Trump administration officials have sought to reassure Israeli leaders that any sale of F-35s will not harm Israel’s qualitative military edge. Last week, Defense Minister Benny Gantz and his American counterpart Mark Esper signed a “joint declaration confirming the United States’ strategic commitment to maintaining Israel’s qualitative military edge in the Middle East for years to come.”

Though the agreement appeared to be a largely symbolic gesture as this responsibility for maintaining Israel’s QME is already enshrined in US law, the defense minister said in a statement that it does have real-world implications.

The deal is not believed to have included the sale of weapons, but a security official told The Times of Israel that a number of new platforms them are being considered for transfer to Israel.

Days after that declaration was signed, Prime Minister Benjamin Netanyahu announced that Israel had rescinded its opposition to the US sale of F-35s to the UAE. The issue cause controversy in Israel with Gantz accusing Netanyahu of hiding the negotiations over the F-35s from him and the military.

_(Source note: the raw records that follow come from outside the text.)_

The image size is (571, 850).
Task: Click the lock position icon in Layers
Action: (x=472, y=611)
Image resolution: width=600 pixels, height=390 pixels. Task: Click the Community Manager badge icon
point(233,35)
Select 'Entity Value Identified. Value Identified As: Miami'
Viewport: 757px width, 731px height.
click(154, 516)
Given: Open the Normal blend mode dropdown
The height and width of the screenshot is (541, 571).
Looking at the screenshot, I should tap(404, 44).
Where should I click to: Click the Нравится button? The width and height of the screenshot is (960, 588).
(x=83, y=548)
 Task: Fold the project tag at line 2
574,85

Netanyahu denied this.

Later in the call, Blinken lauded the Israel-UAE normalization agreement that was simultaneous with the proposed sale of the jets.

Biden “was very clear that having Arab countries recognize Israel, normalized with Israel, is a positive step that we should support and applaud,” Blinken said.

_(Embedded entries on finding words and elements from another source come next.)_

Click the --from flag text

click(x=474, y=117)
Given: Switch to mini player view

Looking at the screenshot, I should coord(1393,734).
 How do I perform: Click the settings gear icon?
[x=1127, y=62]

US Deputy Secretary of State Antony Blinken arrives on Capitol Hill in Washington, Thursday, Sept. 29, 2016, to testify before the Senate Foreign Relations Committee hearing on Syria. (AP Photo/Jose Luis Magana)

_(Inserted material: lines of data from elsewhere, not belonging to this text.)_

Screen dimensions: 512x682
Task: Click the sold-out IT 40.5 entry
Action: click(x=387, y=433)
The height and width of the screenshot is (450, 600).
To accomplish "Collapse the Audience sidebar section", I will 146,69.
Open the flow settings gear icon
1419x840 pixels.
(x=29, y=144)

Commenting on the possibility of Saudi Arabia normalizing relations with Israel as well, Blinken told the Jewish Insider in a separate interview that a Biden administration plans to “undertake a strategic review” of the US relationship with Riyadh “to make sure that it is truly advancing our interests and is consistent with our values. But beyond that there is not much I can say at this point.”

Frustration with Saudi Arabia has grown in Washington in recent years, particularly among Democrats over the Saudi military campaign in Yemen and the brutal 2018 killing of journalist Jamal Khashoggi.

Blinken expressed hope that as more Arab countries normalize relations with Israel, Jerusalem will feel more secure and willing to also advance the peace process with the Palestinians as well — a view contradictory to that of the Palestinian Authority, which has maintained that only following peace with the Palestinians, can Israel then normalize with the rest of the Arab world.

US President Donald Trump said Tuesday that there are up to 10 countries that he expects to soon normalize relations with Israel, but that the developments would largely happen after next week’s presidential elections.

The foreign policy adviser said that additional normalization agreements may also be able to “send a message to the Palestinians that they have to actually engage, negotiate in a meaningful way.”

“Ignoring the Israel-Palestine dimension doesn’t make it go away — like the coronavirus, it’s not going to miraculously disappear,” Blinken said. “Of course this is not 2009, it’s not 2014, it’s not 2017. The parties are far from ready for any kind of negotiations toward final status. Right now, it’s hard to know exactly what situation the Biden administration would inherit. But I think, at the very least, [Biden] would want to make sure that neither side set back even further the prospects for eventually getting to negotiations.”

Also in the interview, Blinken reiterated the intentions of a Biden administration to re-enter the Obama-brokered Iran nuclear deal if Tehran returns to complying with it.

However, he reassured that even if Iran returns, leading to an easing of nuclear-related sanctions, a Biden administration would still keep non-nuclear related sanctions in place as “a strong hedge against Iranian misbehavior in other areas.”